The exercise:
Please extract the lines of data from the line containing "Follow the Menu tools link" through the line containing "coord(279,28)", inclusive, and reproduce them verbatim.

* Begin *

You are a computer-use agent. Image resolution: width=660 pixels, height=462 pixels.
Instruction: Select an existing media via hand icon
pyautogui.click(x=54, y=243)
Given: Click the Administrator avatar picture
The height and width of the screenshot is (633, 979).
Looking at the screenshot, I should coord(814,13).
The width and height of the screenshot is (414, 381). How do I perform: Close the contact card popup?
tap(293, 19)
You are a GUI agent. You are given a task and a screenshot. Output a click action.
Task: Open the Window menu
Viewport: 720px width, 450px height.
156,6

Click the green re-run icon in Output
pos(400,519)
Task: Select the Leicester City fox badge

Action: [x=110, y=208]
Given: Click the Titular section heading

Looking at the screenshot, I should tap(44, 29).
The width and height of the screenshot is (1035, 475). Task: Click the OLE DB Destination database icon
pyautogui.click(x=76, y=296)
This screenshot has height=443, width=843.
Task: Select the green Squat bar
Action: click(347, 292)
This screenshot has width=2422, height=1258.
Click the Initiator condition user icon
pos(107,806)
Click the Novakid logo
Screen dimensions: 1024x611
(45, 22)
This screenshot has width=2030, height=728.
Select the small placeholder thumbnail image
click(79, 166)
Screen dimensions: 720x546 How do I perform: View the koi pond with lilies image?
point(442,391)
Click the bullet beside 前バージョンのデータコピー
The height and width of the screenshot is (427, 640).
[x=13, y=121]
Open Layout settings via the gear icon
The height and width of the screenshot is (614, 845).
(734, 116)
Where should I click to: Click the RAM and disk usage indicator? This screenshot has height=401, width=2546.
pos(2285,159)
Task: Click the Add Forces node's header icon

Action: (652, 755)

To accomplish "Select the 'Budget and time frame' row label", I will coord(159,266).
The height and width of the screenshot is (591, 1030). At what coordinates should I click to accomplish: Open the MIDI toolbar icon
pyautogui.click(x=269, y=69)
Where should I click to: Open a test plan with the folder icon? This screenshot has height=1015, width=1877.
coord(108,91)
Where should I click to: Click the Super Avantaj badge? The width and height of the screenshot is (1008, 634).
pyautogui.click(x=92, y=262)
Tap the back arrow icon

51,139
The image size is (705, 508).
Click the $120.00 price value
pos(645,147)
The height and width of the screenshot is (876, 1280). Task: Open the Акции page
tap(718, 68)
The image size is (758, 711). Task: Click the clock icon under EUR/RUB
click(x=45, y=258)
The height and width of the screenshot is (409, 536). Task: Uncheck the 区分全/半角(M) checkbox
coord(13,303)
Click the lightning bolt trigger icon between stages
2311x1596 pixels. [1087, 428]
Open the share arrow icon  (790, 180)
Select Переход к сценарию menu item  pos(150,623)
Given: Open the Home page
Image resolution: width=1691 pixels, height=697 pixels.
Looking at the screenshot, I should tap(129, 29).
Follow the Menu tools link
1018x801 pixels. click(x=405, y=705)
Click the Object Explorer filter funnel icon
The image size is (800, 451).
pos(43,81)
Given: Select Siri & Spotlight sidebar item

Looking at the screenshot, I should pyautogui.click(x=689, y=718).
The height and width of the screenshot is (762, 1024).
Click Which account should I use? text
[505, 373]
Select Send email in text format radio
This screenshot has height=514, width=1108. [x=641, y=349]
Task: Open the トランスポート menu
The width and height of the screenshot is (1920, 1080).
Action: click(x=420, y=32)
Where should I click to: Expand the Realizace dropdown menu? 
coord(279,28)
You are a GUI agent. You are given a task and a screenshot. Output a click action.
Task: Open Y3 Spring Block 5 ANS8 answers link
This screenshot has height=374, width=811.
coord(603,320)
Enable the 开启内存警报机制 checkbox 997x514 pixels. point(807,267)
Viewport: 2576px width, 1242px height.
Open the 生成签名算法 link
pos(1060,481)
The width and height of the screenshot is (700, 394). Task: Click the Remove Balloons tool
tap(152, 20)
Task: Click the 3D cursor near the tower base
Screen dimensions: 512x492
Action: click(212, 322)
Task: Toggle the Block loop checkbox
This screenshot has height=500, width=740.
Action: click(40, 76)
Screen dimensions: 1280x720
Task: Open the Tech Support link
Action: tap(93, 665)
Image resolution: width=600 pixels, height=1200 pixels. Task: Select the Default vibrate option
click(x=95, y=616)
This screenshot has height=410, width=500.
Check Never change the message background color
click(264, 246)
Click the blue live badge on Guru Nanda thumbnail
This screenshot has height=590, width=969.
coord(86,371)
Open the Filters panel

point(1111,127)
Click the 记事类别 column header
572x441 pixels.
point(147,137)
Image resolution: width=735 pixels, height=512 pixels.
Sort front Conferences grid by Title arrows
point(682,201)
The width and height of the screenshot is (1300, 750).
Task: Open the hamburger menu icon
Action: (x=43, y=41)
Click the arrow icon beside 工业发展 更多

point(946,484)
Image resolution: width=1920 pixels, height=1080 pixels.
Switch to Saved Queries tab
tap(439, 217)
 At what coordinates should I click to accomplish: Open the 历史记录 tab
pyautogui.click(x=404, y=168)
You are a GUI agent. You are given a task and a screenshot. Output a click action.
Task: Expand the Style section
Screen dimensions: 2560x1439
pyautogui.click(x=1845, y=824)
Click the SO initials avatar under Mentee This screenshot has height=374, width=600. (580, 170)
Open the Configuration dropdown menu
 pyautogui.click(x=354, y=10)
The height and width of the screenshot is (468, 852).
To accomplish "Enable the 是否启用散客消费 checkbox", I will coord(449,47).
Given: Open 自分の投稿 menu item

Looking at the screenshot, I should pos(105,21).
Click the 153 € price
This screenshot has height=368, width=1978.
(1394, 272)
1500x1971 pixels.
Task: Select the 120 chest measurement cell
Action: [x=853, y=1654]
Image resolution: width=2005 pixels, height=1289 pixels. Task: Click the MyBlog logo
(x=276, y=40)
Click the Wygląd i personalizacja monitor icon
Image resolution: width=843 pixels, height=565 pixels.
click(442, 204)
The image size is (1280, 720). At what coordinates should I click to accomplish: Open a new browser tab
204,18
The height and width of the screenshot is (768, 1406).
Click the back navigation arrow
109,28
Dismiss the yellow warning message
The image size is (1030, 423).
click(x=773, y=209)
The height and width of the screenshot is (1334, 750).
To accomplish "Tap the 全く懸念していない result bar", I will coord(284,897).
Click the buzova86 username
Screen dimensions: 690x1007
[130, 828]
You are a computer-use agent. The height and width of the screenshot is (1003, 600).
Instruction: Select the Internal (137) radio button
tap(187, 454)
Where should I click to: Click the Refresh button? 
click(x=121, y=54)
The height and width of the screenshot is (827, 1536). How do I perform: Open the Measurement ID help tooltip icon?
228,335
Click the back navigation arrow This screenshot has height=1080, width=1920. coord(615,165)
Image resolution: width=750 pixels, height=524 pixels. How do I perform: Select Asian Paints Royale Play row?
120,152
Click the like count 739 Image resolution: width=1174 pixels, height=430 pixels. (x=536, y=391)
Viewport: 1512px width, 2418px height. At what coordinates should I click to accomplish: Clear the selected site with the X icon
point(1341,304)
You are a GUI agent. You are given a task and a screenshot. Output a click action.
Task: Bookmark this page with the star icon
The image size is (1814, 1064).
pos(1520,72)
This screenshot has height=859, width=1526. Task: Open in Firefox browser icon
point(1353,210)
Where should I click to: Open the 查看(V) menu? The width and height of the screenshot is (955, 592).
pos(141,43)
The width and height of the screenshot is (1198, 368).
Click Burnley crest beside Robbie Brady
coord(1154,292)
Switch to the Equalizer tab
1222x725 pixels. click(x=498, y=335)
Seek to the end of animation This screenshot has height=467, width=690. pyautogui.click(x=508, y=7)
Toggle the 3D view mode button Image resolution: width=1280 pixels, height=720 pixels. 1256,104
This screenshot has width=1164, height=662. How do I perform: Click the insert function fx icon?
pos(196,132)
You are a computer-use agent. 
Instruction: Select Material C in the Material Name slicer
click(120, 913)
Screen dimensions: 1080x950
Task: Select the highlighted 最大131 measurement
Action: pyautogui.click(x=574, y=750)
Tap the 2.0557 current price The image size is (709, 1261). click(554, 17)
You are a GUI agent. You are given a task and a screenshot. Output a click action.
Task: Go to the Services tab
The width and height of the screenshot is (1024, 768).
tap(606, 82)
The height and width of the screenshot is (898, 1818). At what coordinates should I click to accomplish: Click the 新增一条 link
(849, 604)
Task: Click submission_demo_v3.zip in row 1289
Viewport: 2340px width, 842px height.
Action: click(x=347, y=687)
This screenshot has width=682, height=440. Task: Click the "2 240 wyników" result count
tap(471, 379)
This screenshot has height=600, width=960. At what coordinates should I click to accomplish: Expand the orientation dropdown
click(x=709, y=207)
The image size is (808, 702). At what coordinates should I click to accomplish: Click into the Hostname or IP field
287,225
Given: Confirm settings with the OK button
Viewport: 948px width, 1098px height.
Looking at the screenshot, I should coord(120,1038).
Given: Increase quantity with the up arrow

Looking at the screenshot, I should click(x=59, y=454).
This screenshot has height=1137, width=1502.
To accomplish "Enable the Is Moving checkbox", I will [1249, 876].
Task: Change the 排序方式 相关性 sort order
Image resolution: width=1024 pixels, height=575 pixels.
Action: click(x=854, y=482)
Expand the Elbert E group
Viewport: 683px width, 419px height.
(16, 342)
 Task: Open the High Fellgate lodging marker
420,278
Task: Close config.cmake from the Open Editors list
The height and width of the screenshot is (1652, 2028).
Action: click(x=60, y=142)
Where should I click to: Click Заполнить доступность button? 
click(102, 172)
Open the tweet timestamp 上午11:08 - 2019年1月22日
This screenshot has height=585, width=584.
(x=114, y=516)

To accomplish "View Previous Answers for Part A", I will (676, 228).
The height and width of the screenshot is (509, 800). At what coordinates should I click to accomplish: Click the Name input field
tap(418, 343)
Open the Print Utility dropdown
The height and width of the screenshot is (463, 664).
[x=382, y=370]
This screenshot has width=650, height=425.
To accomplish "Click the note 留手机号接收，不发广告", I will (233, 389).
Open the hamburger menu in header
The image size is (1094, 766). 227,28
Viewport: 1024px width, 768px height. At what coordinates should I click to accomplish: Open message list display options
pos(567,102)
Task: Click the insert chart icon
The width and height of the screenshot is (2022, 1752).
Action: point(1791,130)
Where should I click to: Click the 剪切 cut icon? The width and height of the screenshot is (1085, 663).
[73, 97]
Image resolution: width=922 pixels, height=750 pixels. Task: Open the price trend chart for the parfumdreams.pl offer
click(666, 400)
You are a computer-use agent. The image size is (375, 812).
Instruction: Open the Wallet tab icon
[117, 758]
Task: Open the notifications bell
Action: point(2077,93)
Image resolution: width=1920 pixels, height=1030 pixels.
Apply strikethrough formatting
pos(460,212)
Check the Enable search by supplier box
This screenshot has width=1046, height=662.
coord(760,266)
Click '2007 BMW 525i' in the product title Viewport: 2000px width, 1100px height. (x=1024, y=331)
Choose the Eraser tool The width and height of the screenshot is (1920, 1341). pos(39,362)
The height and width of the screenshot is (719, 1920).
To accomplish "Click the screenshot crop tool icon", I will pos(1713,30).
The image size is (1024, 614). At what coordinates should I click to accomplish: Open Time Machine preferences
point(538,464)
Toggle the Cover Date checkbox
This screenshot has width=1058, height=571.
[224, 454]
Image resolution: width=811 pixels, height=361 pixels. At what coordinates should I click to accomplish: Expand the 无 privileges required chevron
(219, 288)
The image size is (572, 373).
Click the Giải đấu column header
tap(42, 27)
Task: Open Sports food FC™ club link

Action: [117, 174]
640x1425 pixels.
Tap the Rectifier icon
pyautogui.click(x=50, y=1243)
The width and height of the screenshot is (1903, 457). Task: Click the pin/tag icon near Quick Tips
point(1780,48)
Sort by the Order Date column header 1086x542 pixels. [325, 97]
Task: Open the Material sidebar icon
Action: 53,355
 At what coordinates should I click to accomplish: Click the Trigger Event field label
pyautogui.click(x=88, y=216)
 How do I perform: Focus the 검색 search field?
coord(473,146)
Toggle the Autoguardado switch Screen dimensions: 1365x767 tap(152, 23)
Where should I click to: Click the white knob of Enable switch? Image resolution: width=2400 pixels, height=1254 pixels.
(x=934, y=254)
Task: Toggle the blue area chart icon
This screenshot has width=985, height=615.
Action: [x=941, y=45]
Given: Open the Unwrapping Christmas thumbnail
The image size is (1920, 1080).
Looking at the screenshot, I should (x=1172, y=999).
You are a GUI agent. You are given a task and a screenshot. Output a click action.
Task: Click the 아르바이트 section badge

* End *

Final answer:
Follow the Menu tools link
1018x801 pixels. click(x=405, y=705)
Click the Object Explorer filter funnel icon
The image size is (800, 451).
pos(43,81)
Given: Select Siri & Spotlight sidebar item

Looking at the screenshot, I should pyautogui.click(x=689, y=718).
The height and width of the screenshot is (762, 1024).
Click Which account should I use? text
[505, 373]
Select Send email in text format radio
This screenshot has height=514, width=1108. [x=641, y=349]
Task: Open the トランスポート menu
The width and height of the screenshot is (1920, 1080).
Action: click(x=420, y=32)
Where should I click to: Expand the Realizace dropdown menu? 
coord(279,28)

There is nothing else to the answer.